The severely neglected Jewish cemetery in the town of Revere, in northern Italy, recently “reappeared” after the factory that absorbed it into its grounds in the 1970s was demolished. Now the Jewish community of Mantova, in association with civic and heritage authorities, is looking for funds to restore it and include it in a tourist route of the province’s Jewish sites.
“If we don’t intervene soon, the cemetery’s walls risk collapsing,” architect David Palterer, speaking on behalf of the Mantova Jewish community, which owns the Revere cemetery, told JHE.
In order to start restoration works, we need about €25,000, which would give us the opportunity to restore the walls and replace the wooden gate with a new one made out of steel, that will allow people to look inside.
The small square shaped cemetery, established in 1809 and located in the town’s outskirts, is surrounded by red-brick walls, and contains 23 matzevot. The first burial took place in 1831, and the latest in 1906. The Jewish community had already almost completely vanished from the town by the 1920s, and the last Jewish family was murdered during the Holocaust.
In the mid-1970s, the Jewish community of Mantova reached an agreement with a local glass-making company, whose factory bordered the cemetery, so that the cemetery was absorbed in newly enlarged industrial premises, without being destroyed. In the 1990s, the factory closed and remained abandoned.
In 2020, the factory was finally demolished, and the cemetery “reappeared” in the town’s landscape, after being hidden and inaccessible for almost 50 years.
Palterer told JHE that in addition to plans to restore the cemetery, “we are drawing up plans to include some artworks made of glass to be mounted in the walls, so as to recall the factory that for 50 years surrounded the cemetery.”
At the same time, the municipality, which owns the area that surrounds the cemetery, wants to create a public park all around it.

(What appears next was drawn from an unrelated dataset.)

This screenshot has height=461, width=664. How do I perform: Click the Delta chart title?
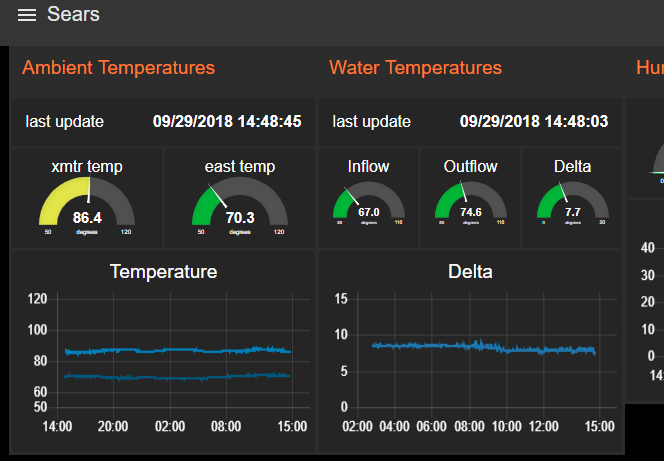pyautogui.click(x=470, y=271)
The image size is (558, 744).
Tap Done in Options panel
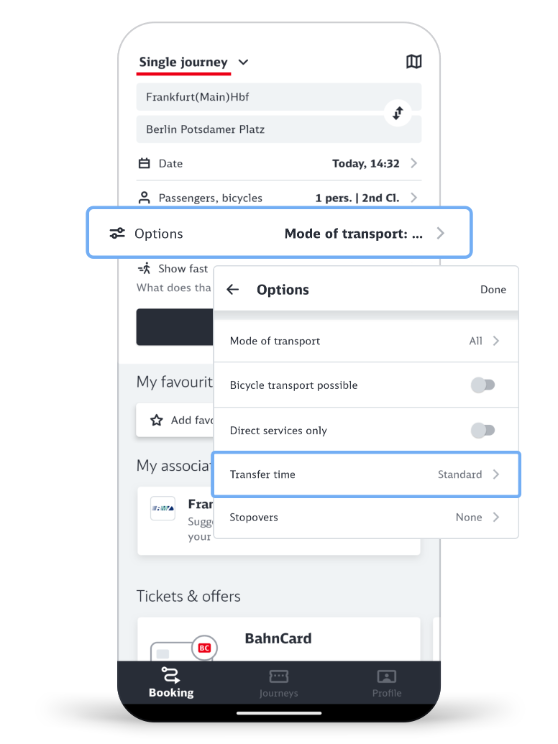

“There’s a synergy between the Jewish community, the municipality and the local heritage authority, to make the cemetery visible again, and include it in the town’s heritage landmarks,” Palterer said. “Moreover, we are also planning to include the restored cemetery in a tourist itinerary of Jewish heritage sites together with other nearby towns, whose rich Jewish past is still witnessed by several Jewish cemeteries and surviving synagogues.”
“To do so, we need to find the funds as soon as possible, otherwise the cemetery risks to disappear forever,” he said.
Revere, a town of 2,500 inhabitants in the province of Mantova, 100 km north of Bologna and 200 km southeast of Milan, was home to an active Jewish community that never exceeded 100 members. Many members of the community were involved in the silk industry.
In 1808, Revere Jews received authorization to establish a Jewish cemetery on the outskirts of town, and the following year they finalized its construction. Until that time, they used the cemetery of nearby Sermide.
In the 1940s and the early 1970s, the Jewish community of Mantova rejected several requests to demolish the cemetery and transfer its burials to the Mantova Jewish cemetery.
A book in Italian published in 2008 and entitled Il “giardino” degli ebrei : cimiteri ebraici del Mantovano (The “Garden” of the Jews: Jewish cemeteries of the Mantova area), describes in detail the history of the cemetery and provides a full documentation of its matzevot.